Considerando as dificuldades escolares e, mais concretamente, crianças e adolescentes com dificuldades de aprendizagem específicas na leitura, na escrita e no cálculo é possível e previsível, numa fase inicial, antecipar os comportamentos de recusa e de oposição relativamente às tarefas académicas e ao material típico de intervenção.

Uma caneta, um lápis e uma folha podem ser interpretados e concetualizados pela criança ou jovem como o “bicho-papão”. Quando o ecrã de computador e os periféricos que possibilitam a interação, como o teclado e o rato, atestam a familiaridade da criança ou jovem, fornecem igualmente, um sentimento de autoeficácia que acrescenta motivação ao processo terapêutico.

A intervenção à distância não só diminui o afastamento geográfico, como também utiliza um meio que é, por si só, fascinante.
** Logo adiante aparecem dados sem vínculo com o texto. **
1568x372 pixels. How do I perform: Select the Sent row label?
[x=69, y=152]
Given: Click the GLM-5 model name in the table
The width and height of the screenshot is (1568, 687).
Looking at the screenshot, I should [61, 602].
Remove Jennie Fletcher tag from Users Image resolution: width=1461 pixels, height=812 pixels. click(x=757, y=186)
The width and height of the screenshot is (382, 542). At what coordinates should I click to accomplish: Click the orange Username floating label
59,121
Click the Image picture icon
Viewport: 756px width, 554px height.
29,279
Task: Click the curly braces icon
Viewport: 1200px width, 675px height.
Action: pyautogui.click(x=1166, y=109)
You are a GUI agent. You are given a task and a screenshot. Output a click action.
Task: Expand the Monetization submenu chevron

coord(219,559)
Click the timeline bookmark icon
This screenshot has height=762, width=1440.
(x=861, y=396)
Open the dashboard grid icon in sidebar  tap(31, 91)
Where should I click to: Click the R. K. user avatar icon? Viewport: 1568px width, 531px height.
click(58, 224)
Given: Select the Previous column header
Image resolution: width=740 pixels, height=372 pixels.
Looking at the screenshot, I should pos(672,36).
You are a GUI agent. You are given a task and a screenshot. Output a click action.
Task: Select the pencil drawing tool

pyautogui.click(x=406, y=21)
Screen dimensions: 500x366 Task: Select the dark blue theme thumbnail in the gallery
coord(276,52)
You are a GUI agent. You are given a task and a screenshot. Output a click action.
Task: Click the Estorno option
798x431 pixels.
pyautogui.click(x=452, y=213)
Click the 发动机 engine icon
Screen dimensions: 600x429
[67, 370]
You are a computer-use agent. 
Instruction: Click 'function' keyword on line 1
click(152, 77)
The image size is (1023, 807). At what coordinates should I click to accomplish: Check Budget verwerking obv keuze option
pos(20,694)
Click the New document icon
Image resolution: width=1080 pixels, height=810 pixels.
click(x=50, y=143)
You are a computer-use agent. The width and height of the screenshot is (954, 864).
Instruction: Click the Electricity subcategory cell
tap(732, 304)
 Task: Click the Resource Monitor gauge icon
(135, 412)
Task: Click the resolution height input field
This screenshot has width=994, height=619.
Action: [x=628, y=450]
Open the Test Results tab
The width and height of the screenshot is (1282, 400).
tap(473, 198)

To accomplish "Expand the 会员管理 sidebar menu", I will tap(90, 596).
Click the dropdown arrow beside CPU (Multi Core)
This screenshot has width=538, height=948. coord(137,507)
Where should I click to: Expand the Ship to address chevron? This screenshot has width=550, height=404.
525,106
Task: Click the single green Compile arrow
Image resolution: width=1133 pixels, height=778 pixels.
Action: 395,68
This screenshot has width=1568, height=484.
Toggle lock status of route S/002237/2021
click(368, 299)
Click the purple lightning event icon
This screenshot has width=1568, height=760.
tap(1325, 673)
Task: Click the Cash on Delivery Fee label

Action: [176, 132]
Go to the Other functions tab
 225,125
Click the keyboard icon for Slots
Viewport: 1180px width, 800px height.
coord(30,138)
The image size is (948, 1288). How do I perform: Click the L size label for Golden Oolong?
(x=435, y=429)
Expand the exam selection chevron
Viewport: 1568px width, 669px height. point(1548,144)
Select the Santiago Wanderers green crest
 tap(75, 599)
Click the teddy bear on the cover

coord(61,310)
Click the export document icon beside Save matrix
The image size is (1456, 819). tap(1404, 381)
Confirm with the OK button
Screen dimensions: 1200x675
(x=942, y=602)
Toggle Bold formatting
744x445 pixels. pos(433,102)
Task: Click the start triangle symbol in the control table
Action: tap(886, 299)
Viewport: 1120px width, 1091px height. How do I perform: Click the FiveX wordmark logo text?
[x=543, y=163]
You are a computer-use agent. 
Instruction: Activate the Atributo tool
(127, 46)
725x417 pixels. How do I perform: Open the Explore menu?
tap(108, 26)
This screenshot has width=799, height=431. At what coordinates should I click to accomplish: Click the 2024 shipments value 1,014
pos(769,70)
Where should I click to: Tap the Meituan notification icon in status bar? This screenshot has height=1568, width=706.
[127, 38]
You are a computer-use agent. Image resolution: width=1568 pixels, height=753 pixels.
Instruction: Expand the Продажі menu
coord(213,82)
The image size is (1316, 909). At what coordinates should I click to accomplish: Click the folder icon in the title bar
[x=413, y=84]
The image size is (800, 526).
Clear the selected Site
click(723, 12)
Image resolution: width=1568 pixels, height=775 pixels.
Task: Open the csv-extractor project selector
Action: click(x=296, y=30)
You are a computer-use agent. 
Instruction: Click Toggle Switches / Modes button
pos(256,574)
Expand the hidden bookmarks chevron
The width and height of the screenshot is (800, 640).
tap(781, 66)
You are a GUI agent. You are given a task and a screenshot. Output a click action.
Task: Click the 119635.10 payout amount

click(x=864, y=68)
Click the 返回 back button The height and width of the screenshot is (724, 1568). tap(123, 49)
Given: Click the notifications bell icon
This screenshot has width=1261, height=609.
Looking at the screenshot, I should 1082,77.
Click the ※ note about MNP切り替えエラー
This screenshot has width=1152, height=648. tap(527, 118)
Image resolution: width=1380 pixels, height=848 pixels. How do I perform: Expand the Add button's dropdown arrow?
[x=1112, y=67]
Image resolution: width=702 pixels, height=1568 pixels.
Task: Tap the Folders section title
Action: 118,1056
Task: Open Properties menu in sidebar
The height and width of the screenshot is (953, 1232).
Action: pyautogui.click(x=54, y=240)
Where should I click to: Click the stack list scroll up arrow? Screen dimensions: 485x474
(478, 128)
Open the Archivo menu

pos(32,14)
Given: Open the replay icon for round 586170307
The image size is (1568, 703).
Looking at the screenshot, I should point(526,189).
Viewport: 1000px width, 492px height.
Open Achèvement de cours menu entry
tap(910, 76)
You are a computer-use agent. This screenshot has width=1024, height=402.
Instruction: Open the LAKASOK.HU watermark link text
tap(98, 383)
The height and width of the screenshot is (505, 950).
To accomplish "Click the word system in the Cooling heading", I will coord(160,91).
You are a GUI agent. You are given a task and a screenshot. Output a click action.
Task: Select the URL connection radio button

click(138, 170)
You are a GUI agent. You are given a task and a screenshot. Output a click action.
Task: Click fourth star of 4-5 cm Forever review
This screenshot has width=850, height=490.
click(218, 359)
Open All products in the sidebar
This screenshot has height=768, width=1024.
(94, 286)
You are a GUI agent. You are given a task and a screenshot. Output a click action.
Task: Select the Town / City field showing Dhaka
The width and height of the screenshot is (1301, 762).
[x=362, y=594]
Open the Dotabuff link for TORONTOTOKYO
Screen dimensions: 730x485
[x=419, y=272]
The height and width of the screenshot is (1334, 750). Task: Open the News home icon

Para os mais novos é uma fonte de interesse e de motivação. A novidade, o brilho do ecrã, o boneco que “ganha vida”, as letras que saltitam, funcionam como facilitadores da partilha e motivadores para a aprendizagem.

As tecnologias fazem parte, de forma direta ou indireta, do quotidiano de todos. Prevemos que o aumento progressivo da utilização dos dispositivos tecnológicos e, no mesmo sentido, a familiarização dos utilizadores (e dos técnicos) com estes aparelhos, venha a confirmar a tecnologia como um instrumento essencial para a intervenção terapêutica do futuro.